Starting at the top of the entries below, print each line exactly until the line with "The height and width of the screenshot is (905, 1316)." has been printed too.

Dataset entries
::::::::
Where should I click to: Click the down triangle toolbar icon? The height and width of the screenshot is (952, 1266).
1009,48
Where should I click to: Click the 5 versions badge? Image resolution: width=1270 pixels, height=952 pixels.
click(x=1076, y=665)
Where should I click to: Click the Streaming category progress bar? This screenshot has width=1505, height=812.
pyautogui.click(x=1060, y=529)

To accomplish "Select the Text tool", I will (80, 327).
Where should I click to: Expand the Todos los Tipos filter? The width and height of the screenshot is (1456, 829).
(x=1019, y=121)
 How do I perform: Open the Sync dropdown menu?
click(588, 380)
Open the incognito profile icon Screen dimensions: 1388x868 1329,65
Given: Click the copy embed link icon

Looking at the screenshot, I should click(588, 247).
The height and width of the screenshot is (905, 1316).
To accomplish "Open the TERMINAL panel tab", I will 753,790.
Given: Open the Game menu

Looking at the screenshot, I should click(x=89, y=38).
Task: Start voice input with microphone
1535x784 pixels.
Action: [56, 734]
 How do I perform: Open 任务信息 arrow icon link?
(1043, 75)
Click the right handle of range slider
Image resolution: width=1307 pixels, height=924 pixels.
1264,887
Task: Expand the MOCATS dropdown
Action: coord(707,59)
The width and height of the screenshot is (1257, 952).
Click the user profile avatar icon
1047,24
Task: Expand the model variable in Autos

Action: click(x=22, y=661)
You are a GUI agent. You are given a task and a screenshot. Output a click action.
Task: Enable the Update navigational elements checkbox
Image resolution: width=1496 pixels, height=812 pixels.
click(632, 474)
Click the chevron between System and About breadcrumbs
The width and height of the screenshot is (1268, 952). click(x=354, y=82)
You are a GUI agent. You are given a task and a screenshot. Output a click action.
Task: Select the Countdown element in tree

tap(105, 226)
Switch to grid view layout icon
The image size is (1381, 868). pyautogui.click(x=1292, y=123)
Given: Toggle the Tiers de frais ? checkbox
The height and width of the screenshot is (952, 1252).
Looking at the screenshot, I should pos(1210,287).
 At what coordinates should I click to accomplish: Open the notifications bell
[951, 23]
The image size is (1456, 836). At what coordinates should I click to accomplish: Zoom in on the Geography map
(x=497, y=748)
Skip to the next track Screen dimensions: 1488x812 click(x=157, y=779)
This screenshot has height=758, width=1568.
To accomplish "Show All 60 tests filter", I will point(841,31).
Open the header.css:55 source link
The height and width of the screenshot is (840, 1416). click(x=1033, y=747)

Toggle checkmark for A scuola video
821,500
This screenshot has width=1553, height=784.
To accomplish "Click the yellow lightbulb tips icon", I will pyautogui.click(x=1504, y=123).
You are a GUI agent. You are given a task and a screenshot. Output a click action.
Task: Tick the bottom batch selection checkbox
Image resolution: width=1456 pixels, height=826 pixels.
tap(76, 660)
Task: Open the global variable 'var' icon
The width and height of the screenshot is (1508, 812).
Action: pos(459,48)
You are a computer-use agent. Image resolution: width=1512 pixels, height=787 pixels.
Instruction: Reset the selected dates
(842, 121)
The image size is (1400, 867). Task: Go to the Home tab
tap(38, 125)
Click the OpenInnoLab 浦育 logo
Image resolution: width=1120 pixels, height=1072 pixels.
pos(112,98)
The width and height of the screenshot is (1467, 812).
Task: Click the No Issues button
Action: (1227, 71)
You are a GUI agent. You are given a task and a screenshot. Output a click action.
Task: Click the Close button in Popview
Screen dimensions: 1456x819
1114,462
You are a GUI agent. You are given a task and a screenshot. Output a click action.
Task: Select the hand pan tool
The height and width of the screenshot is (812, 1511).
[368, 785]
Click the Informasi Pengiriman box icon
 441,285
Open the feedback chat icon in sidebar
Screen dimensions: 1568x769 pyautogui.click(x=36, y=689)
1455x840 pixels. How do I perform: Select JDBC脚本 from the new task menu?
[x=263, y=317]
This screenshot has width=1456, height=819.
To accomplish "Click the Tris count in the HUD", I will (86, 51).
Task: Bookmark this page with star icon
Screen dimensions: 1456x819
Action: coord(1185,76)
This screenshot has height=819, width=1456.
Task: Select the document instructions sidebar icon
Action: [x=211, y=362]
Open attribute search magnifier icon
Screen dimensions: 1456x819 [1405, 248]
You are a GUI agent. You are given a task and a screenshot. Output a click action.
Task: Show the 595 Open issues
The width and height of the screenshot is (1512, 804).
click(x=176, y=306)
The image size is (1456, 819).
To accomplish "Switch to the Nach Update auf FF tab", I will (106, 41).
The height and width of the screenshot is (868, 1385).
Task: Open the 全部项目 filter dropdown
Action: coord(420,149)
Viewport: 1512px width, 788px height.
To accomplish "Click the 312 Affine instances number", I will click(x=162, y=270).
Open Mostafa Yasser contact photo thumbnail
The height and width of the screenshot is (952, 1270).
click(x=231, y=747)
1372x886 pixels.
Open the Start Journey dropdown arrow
::::::::
## Exercise answer
Where should I click to: Click the down triangle toolbar icon? The height and width of the screenshot is (952, 1266).
1009,48
Where should I click to: Click the 5 versions badge? Image resolution: width=1270 pixels, height=952 pixels.
click(x=1076, y=665)
Where should I click to: Click the Streaming category progress bar? This screenshot has width=1505, height=812.
pyautogui.click(x=1060, y=529)

To accomplish "Select the Text tool", I will (80, 327).
Where should I click to: Expand the Todos los Tipos filter? The width and height of the screenshot is (1456, 829).
(x=1019, y=121)
 How do I perform: Open the Sync dropdown menu?
click(588, 380)
Open the incognito profile icon Screen dimensions: 1388x868 1329,65
Given: Click the copy embed link icon

Looking at the screenshot, I should click(588, 247).
The height and width of the screenshot is (905, 1316).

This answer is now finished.